__Task to complete__
From the line holding "You are a GUI" through the line holding "Task: Open the Thanks to... tab" below, write out every line exactly; include both of those lines and drop the pictures.

__Data for processing__
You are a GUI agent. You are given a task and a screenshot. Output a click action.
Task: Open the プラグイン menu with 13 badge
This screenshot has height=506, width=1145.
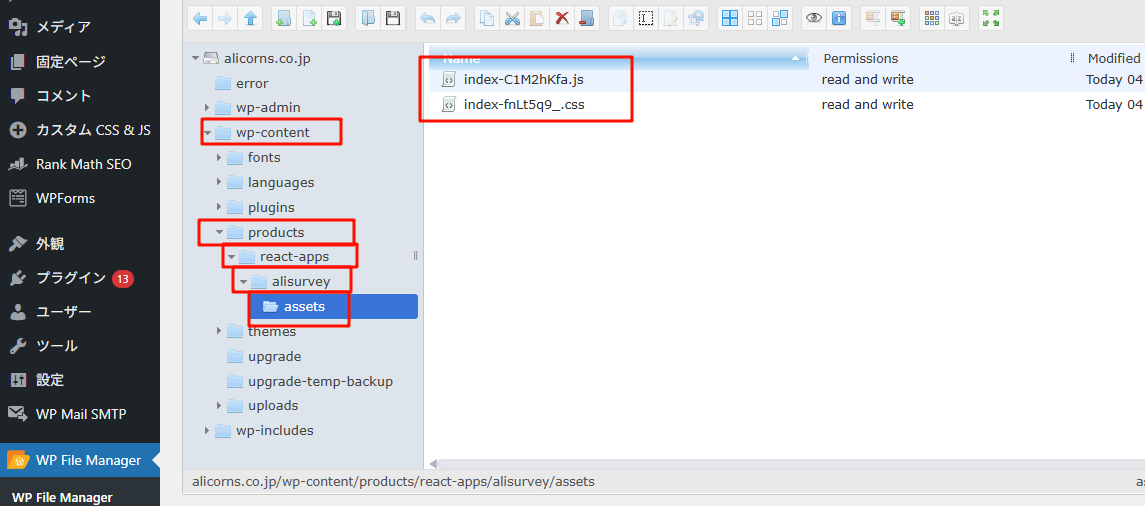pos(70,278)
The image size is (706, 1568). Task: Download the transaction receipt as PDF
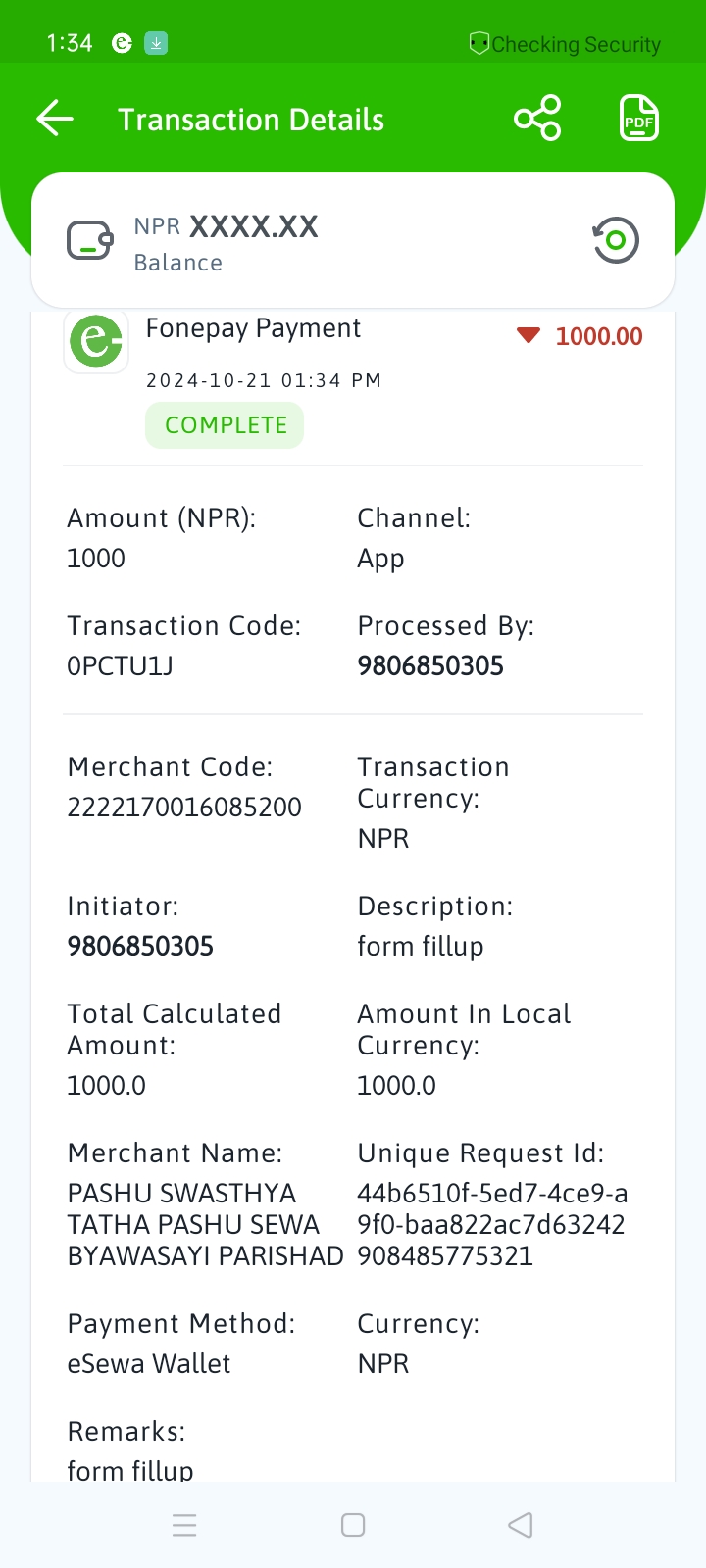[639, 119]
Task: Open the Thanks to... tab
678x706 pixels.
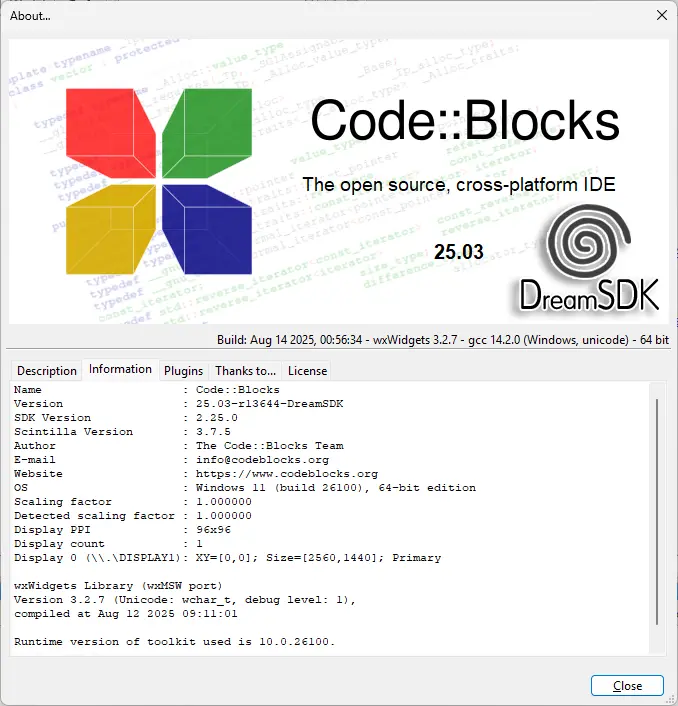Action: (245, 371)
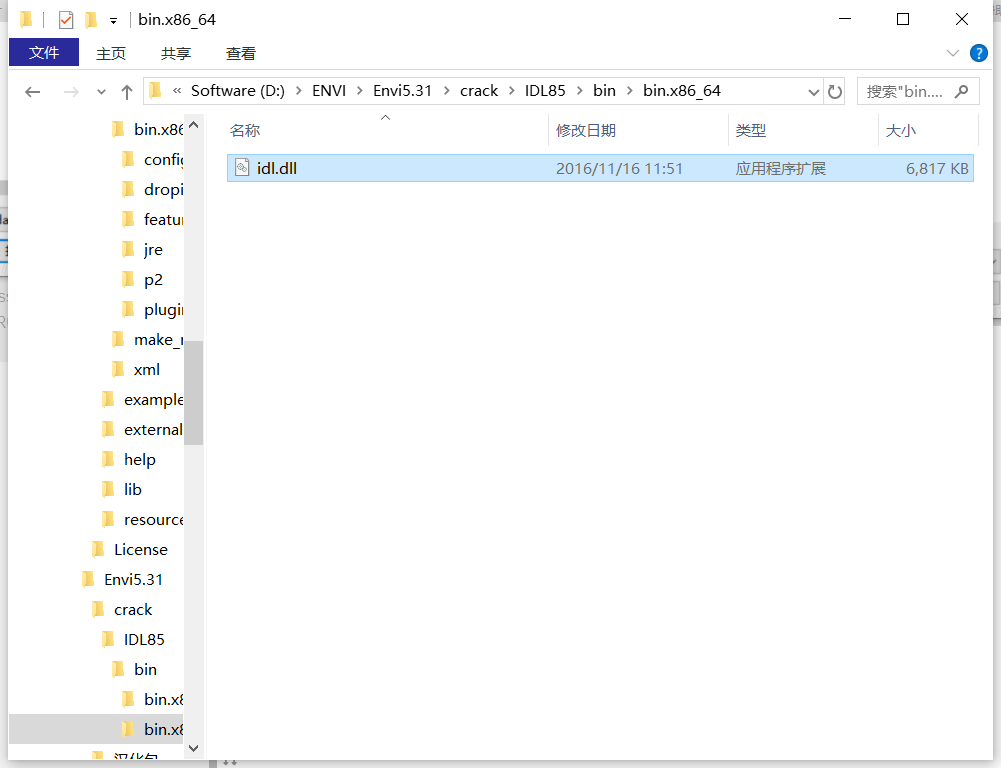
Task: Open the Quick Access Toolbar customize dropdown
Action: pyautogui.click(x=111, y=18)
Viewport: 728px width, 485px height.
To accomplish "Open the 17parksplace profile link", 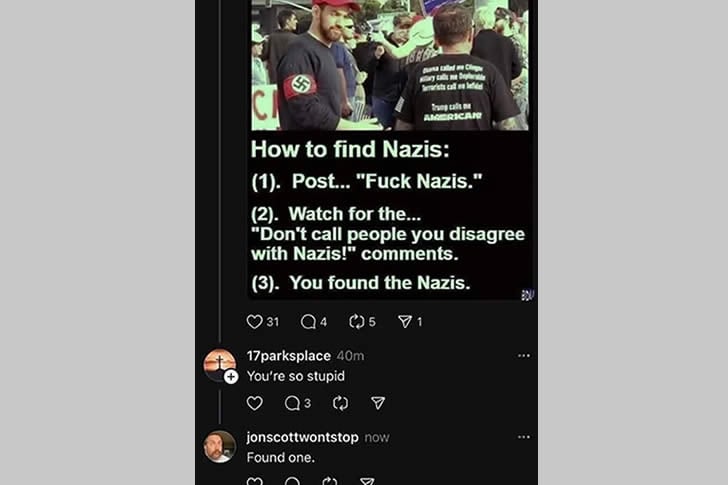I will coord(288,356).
* * *
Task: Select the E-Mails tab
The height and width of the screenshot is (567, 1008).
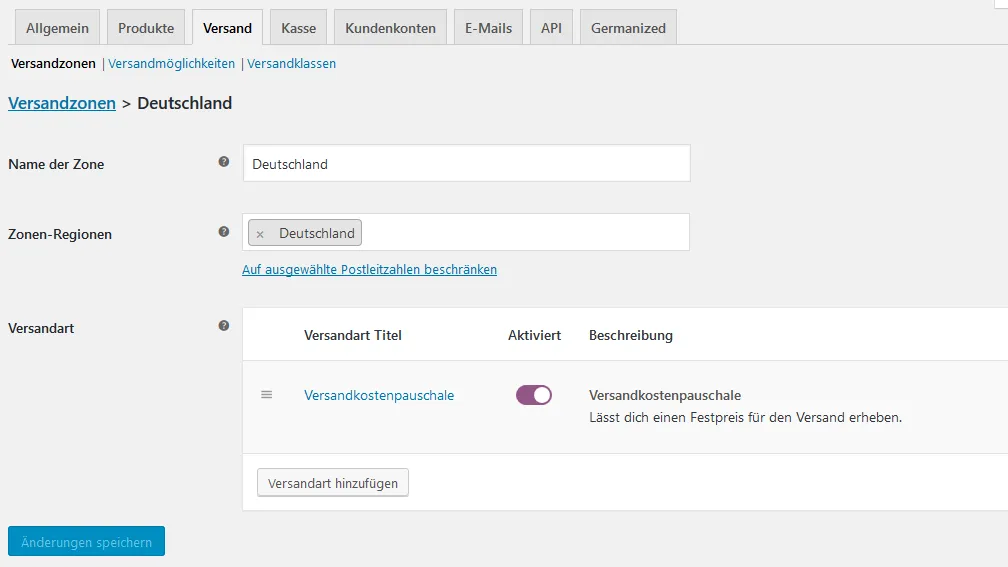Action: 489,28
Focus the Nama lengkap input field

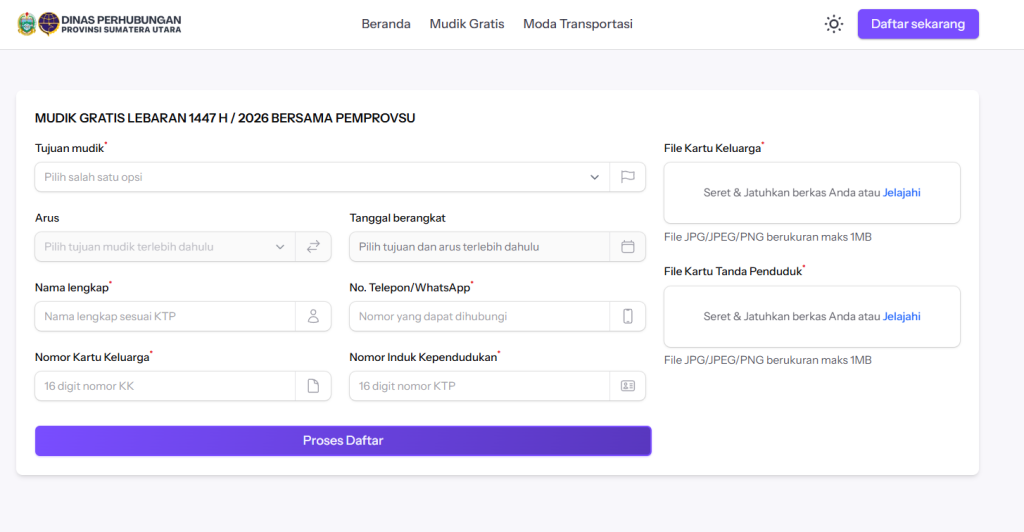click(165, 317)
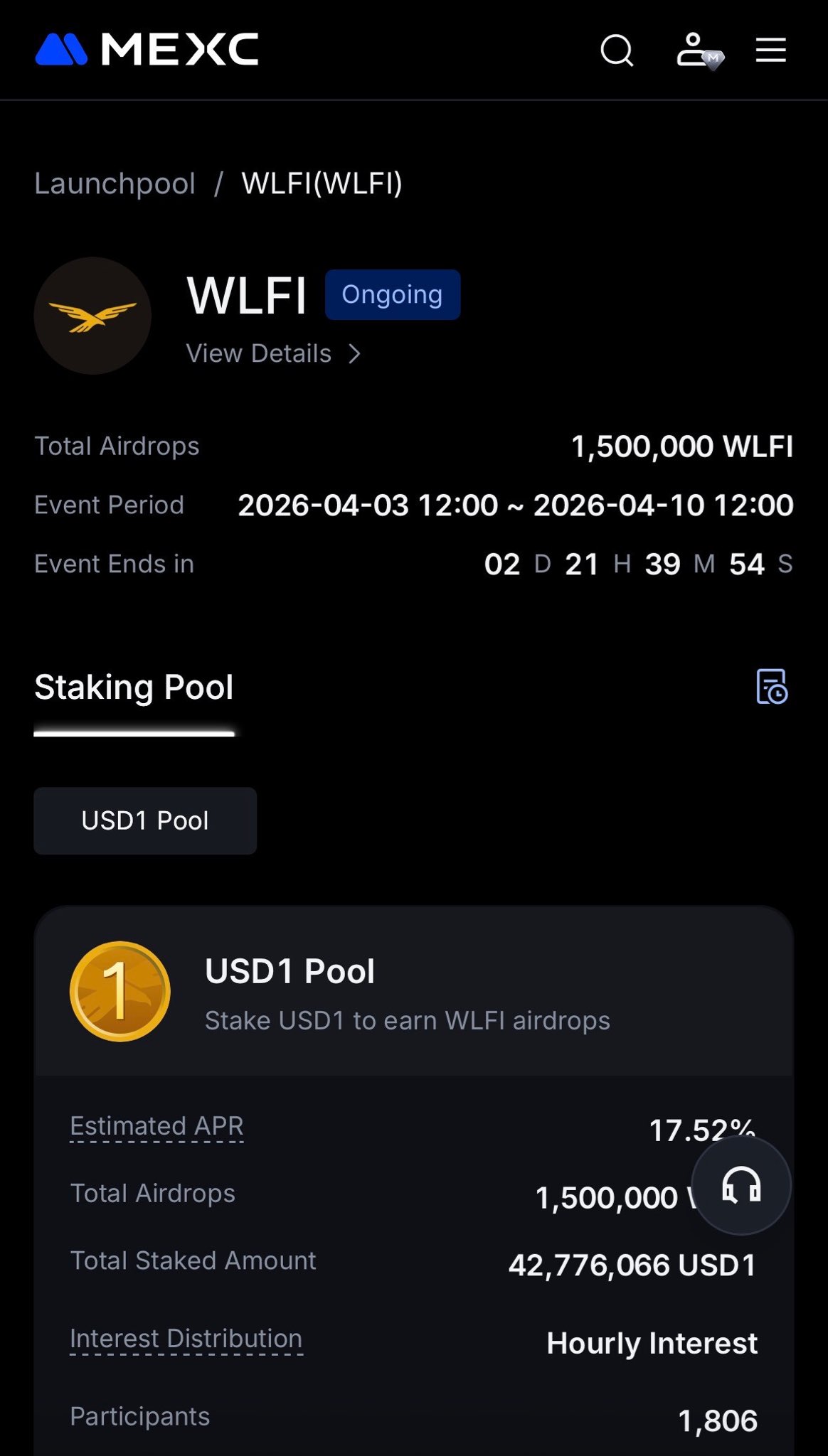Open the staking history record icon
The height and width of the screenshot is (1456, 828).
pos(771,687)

__Result of this task__
You are a GUI agent. You are given a task and a screenshot. Output a click action.
Task: Open the プラグイン menu with 13 badge
This screenshot has height=506, width=1145.
pos(70,278)
The image size is (706, 1568). Task: Download the transaction receipt as PDF
[639, 119]
Task: Open the Thanks to... tab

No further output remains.